Skinja: The movie that started out as a joke. Literally.

“Meet Skinja. She’s a stripper by night, ninja by later that night.”

That’s a joke.

Well, it started out as a joke in a longer bit of stand-up comedian Dan Goodman’s in which he imagines other movies. Only Skinja might actually become a real feature film. “After enough people came up to me, I decided to make it and ran a real successful Kickstarter campaign,” Goodman said.

With a goal of $3,500, Goodman raised more than $6,200 via Kickstarter for his Skinja trailer — hitting his goal in two days, and allowing him to pay the people who helped him on the project — including his roommates in Prospect Heights, Brooklyn.

And here is the finished trailer, which hit YouTube in October:

The video received more than 22,000 views in its first 10 days and now has upward of 40,000, with online mentions from COED magazine, Heavy.com, Romanian Playboy, MTV2’s Guy Code site, the French version of Slate and more. “According to Google Analytics it’s being consistently shared on Russian Facebook vk.com and some Lithuanian swinger website,” Goodman said.

“The reaction to video has been overwhelmingly positive especially from women. I think to guys it looks like a total guy movie, but to women, they see it and they want to be Skinja.”

So, what happens next? Do you want to turn it into a full-length feature?

“In terms of the movie I’m weighing a couple options. Feature-length is still the goal, but a couple folks have talked to me about producing webisodes. No money has been talked yet, so nothing definite and the trick is to make a webisode that doesn’t look worse than the trailer,” he said. Earlier, he’d been thinking of around a $10 million budget to make a feature-length version of Skinja so he can rehearse stuntmen for a couple of months and lock down locations. “I feel like making the two-minute movie really taught me what I need to make the whole thing. It was like going to a mini film school for me.”

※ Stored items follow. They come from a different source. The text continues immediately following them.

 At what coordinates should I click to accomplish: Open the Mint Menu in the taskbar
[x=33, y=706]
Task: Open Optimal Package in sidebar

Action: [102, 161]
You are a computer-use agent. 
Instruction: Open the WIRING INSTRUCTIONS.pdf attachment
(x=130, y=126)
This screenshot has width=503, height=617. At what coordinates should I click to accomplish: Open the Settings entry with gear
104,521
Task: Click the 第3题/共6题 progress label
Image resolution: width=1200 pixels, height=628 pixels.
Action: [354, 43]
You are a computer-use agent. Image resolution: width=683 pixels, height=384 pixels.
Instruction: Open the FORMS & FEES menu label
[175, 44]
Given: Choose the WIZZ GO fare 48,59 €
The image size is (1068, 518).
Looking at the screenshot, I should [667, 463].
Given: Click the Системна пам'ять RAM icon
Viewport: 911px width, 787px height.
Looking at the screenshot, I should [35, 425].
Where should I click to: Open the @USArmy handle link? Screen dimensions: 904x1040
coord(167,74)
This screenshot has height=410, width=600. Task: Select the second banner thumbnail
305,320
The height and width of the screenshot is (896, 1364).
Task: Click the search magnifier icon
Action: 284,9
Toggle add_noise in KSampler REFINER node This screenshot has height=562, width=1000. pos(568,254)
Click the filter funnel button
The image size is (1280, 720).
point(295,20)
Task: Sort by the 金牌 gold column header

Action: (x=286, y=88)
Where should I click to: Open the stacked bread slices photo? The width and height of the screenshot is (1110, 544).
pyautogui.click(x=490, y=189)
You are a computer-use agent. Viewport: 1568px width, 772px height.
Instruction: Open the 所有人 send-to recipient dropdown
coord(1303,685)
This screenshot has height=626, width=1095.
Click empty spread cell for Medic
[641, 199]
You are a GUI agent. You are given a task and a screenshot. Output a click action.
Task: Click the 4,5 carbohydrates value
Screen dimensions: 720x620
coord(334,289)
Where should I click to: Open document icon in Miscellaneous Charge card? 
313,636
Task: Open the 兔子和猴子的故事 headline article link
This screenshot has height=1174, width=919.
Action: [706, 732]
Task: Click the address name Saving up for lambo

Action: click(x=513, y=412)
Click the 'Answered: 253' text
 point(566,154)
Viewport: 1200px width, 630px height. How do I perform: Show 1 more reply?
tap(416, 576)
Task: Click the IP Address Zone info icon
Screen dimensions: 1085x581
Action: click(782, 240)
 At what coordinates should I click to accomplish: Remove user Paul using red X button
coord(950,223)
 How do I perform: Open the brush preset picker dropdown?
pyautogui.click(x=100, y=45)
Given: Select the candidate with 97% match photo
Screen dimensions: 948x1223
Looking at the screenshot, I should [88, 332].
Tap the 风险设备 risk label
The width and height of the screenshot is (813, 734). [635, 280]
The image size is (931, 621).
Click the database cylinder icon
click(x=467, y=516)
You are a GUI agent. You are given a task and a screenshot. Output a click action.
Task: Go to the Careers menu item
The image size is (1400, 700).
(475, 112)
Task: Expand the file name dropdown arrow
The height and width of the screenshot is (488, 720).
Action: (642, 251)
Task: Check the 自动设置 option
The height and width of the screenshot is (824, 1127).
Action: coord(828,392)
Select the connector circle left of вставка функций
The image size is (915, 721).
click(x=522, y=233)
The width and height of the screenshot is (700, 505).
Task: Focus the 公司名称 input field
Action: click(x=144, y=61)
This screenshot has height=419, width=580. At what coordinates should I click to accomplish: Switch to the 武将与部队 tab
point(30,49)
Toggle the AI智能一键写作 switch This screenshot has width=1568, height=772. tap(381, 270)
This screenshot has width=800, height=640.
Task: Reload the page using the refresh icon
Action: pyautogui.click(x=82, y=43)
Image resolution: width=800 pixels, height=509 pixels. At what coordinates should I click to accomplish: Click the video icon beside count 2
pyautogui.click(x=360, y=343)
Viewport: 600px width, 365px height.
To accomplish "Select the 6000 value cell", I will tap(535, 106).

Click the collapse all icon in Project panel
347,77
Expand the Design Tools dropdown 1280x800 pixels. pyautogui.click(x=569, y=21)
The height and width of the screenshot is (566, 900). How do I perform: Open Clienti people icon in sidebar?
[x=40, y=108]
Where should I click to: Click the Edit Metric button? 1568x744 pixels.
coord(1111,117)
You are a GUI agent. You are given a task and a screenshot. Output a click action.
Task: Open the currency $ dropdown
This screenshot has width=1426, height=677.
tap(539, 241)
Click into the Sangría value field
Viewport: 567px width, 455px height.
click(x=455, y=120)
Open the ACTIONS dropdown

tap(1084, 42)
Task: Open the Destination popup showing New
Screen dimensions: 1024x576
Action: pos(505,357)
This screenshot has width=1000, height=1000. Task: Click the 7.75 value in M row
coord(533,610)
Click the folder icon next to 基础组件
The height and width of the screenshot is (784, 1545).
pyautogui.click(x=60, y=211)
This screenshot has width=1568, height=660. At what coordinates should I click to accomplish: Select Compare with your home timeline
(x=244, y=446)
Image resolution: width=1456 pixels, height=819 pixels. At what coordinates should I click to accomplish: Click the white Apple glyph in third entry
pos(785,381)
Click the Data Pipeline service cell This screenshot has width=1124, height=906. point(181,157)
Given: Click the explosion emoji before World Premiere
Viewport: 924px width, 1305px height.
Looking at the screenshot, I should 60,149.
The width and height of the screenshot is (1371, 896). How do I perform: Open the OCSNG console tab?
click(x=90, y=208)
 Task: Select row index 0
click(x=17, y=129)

Dan Hirshon tells me (disclosure: My roommate served as a consulting editor on the trailer) you have a few other high-concept movie ideas in your stand-up. True? How did you decide to focus on Skinja for a movie trailer? Was it your first choice? What other ideas did you think about making into mini-movies?

Before choosing Skinja to film, I did think about shooting some of my more worked out mini movies/jokes. “The Democratic Republic of Zombo” is a zombie movie takes place in Africa so thats a no go. “Klan Dunk,” about the best basketball player in America being a Klansmen and having to play NBA basketball, needed too many extras and real NBA-arena level courts so the scale was way too big. And “Hell Cop,” about the only cop in Hell, needed CGI background so that was out. So I choose Skinja because it seemed like the most filmable on a small budget. All I needed was girl in a bikini and a ninja mask.

Have you watched Mash Up, the new series on Comedy Central? It’s a different approach, turning stand-up bits into mini-movies, because they’re essentially just sketch versions of the bit, and not fully fleshed-out (pardon the pun) movie versions.

“I haven’t seen Mash Up,” Goodman said. “To me Skinja was more about taking a funny idea and giving it the treatment it deserved. Like not illustrate it, but expand it, and take it places stand up can’t go.”

In the meantime, Goodman and his comedy friends already have combined comedy and stripping — or at least, pole dancing — in a new monthly show called “Schtick a Pole in it.”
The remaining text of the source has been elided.